The components of any outcomes system
Lastly and more theoretically, outcomes theory defines the components of any outcomes system. The diagram below shows the components in any outcomes system. DoView Boards (called DoView diagrams in human organizational practice) can be seen as component A in this framework. They are the underlying source of strategic truth for any outcomes system and DoView Boards are used as the basis for other components.
Outcomes theory is a generic theory relating to taking action in the world, it applies to both humans and AI agents. Therefore we would expect that the development of DoView Boards in the context of AI would involve some of these components.
Design considerations when constructing systems using DoView Boards
Use the DoView Drawing Rules
DoView Boards are not just some random type of box diagram thrown together. They are drawn according to a very specific set of rules. These DoView Diagrams Drawing Rules are used to make sure that DoView Boards are fit for purpose for use in various parts of the planning, prioritization, alignment, delegation, implementation, performance measurement, evaluation and improvement cycle undertaken within any outcomes system.
Break DoView Boards up into subpages humans and parse
DoView Boards are broken up into subpages of a size that are able to be easily understood by human readers and are the right size to be communicated on normal device screens. Each subpage should cover an area that makes sense to humans as a coherent section suitable for dividing into a subpage.
Element that can be included in a DoView Board
A DoView Board should include within it a set of comprehensive set of boxes that mean that it can capture all of the important elements in the strategy space of the particular outcomes system it is part of.
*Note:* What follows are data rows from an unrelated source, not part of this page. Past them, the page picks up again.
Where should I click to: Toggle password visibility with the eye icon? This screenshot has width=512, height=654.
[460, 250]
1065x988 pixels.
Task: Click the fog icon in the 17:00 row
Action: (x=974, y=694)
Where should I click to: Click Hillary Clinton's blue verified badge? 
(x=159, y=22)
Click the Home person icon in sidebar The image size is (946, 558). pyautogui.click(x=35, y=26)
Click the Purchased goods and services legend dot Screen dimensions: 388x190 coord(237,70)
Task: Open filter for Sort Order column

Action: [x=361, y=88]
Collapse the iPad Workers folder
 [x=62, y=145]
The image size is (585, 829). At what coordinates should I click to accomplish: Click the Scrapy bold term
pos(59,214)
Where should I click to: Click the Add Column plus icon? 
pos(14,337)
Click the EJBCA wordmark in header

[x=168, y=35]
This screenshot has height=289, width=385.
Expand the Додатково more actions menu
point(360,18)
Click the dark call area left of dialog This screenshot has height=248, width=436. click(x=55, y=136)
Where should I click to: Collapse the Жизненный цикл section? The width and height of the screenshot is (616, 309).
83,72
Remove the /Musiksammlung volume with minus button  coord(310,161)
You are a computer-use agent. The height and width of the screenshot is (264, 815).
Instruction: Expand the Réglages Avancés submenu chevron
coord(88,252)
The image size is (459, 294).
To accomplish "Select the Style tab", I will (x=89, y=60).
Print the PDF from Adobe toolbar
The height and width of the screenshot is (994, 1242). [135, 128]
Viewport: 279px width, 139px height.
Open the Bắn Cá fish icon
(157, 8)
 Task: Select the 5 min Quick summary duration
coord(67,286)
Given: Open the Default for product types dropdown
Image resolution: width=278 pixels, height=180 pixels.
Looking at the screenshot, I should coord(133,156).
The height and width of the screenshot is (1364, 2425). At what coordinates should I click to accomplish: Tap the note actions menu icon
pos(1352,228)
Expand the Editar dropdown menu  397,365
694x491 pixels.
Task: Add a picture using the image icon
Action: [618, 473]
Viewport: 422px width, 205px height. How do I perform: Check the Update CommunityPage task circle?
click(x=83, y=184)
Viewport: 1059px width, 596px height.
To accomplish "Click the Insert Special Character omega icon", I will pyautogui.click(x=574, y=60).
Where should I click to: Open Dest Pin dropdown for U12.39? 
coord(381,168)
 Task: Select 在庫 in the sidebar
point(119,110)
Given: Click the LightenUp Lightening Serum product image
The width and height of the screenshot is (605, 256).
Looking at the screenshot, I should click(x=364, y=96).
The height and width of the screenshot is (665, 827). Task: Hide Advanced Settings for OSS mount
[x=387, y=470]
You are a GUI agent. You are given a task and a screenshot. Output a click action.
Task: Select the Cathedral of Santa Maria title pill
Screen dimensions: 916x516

For instance, important assumptions and risks (written in the postive) should be included as boxes within a DoView Board. This is so that the one diagram includes everything that needs to be taken into account for planning and implemetation. This is in contrast to some types of drawing logic diagrams which, for instance, exclude risks and represent them in an other type of list (e.g. a risk registry). Details of them could, of course be captured in such a registry, but they should also be represented as boxes within the relevant DoView Board.